Ankle Sprains

Ankle sprains are a common risk for anyone, especially for athletes and those who exercise regularly. The ankle is a complex area joint and because of its position, it is at a great risk for injury. Sprains are the most common injury for an ankle, but there are different types of sprains and they each have different effects on the joint. Before you can effectively treat an ankle injury, you will need to know how to identify each type.

The Basics of an Ankle Sprain

Ankle injuries are often misunderstood. Many people confuse sprains and strains, but these are two very different injuries. Strains involve a teasing of the muscle or tendon while sprains are more common and they involve a tearing of the ligament as the result of a severe twist. Ligaments different from muscles or tendons in that they attach bone to bone while the others attach muscle to bone.

The ankle joint has several different ligaments that keep it in place and keep the body stable. Most of the ligaments are positioned on the outside of the ankle, but there are a few on the inside, too. The three main ones are the anterior talofibular, the posterior talofibular and the calcaneofibular ligaments.

First Degree Ankle Sprains

Ankle sprains fit into three categories. A first degree ankle sprain is the least sever of the three. The injured ankle in this situation may lose some joint stability as the result of a minor stretching of the ligament, but the injury does not last long. The person may also feel some slight pain and stiffness in the joint.

Second Degree Ankle Sprains

With a second degree sprain, the ligaments get stretched more and there is usually some slight teething that occurs, too. The ankle area swells up and there is more pain than with a first-degree sprain. The ankle joint also loses stability with this category.

Third Degree Ankle Sprains

Finally, a third degree sprain is the most serious and causes the most pain and swelling. In this case, at least one of the ligaments in the ankle joint gets completely torn. Massive pain, swelling and instability accompaniment the third degree sprain and it takes longest to recover from this one, too. Ironically, though, since one or more of the ligaments get severed, the nerve endings lose feeling in the ankle area and the extreme pain generally disappears soon after the injury occurs.

Applying Ice to Your Injury

Applying ice to an injured joint is one of the best things you can do to help it recover. It is the second step in the vital RICER method, but it provides the best relief for pain, bleeding and swelling. There are some things to remember when applying ice to an injured ankle, though.
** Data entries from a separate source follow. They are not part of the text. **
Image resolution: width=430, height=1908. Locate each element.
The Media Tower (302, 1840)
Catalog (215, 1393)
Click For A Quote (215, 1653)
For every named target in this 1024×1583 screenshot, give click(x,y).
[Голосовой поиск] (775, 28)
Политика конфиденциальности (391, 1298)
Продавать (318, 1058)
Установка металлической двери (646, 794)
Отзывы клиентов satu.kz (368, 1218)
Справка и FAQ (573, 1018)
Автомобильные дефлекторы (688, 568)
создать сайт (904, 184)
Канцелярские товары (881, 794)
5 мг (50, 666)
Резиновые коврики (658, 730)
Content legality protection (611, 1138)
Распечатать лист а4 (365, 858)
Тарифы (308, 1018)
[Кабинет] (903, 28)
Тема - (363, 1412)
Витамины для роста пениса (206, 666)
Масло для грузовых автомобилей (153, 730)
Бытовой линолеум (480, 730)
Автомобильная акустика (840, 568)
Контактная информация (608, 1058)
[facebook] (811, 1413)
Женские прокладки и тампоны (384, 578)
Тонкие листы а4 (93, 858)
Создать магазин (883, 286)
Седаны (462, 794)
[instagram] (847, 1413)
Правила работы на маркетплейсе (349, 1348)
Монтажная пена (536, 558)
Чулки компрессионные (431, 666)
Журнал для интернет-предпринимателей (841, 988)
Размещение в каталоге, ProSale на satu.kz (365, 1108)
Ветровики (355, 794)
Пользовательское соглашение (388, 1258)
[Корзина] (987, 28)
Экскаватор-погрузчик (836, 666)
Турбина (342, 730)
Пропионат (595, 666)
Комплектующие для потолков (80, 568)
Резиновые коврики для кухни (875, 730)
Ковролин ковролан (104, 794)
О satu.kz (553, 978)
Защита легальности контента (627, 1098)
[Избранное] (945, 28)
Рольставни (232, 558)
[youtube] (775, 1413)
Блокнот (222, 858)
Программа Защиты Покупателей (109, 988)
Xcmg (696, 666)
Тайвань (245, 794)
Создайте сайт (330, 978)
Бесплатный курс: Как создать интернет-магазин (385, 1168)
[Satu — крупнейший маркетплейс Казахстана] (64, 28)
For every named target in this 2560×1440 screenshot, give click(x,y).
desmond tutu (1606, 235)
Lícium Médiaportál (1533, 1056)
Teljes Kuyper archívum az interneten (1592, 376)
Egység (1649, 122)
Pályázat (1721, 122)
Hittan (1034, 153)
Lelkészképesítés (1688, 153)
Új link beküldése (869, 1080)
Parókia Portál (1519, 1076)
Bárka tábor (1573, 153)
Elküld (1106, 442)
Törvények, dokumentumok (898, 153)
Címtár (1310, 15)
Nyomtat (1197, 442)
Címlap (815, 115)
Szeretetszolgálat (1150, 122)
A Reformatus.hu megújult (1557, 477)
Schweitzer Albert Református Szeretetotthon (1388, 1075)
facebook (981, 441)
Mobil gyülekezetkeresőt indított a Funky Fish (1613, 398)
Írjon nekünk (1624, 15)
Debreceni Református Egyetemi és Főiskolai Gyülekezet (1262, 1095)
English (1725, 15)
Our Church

Remember these tips to enhance and enable a full recovery without causing any more problems in the process.

  • Apply the ice to the injured ankle as soon as possible after it happens. Rest your ankle on a pillow or an elevated area before applying the ice.
  • Crushed ice in a plastic bag works best on an injured ankle. It conforms to the area and it rests there without you needing to hold it. Other forms of ice, such as ice cubes, cold packs, frozen vegetables and others can also be used in a pinch, but crushed ice is ideal.
  • Do not apply the ice directly to the skin. You could damage your skin with ice burns or other types of damage. Wrap it in a damp towel first to provide a barrier between your skin and the ice.
  • Apply ice to the injured ankle for about 20 minutes every two hours. Do this for the first few days. If you are sensitive to cold, you can decrease the amount of time you apply ice to your skin. Elderly people, children and people with circulatory problems are also sensitive to ice, so keep this in mind if you are helping them recover from an ankle injury.
  • Use your own jurisdiction when applying ice to your own ankle. If you can tolerate the cold, leave the ice on for as long as you can stand it. Athletes typically leave the ice on injured ankles and joints much longer than 20 minutes. On the other hand, if the ice causes extreme pain, leave it on the injured ankle for only a few minutes at a time. A few minutes are better than not applying the ice at all.
  • Do not rotate ice and heat. Heat can slow the healing process and even cause more damage.

Do not overlook the importance of ice in the recovery process for an injured ankle. It is a vital part for a full rehabilitation. Following these ice-related procedures is the best way to take care of a sprained ankle or any other joint injury.

Once a sprained ankle has healed, there will usually be some bruising and ruptured blood vessels that still remain for a while. Stretching and warm up exercises lessen the risk of a sprained ankle, but the injury can still occur as the result of accidents or simple carelessness. If an ankle injury occurs, seek professional help immediately to reduce the risk of damage and long-term effects.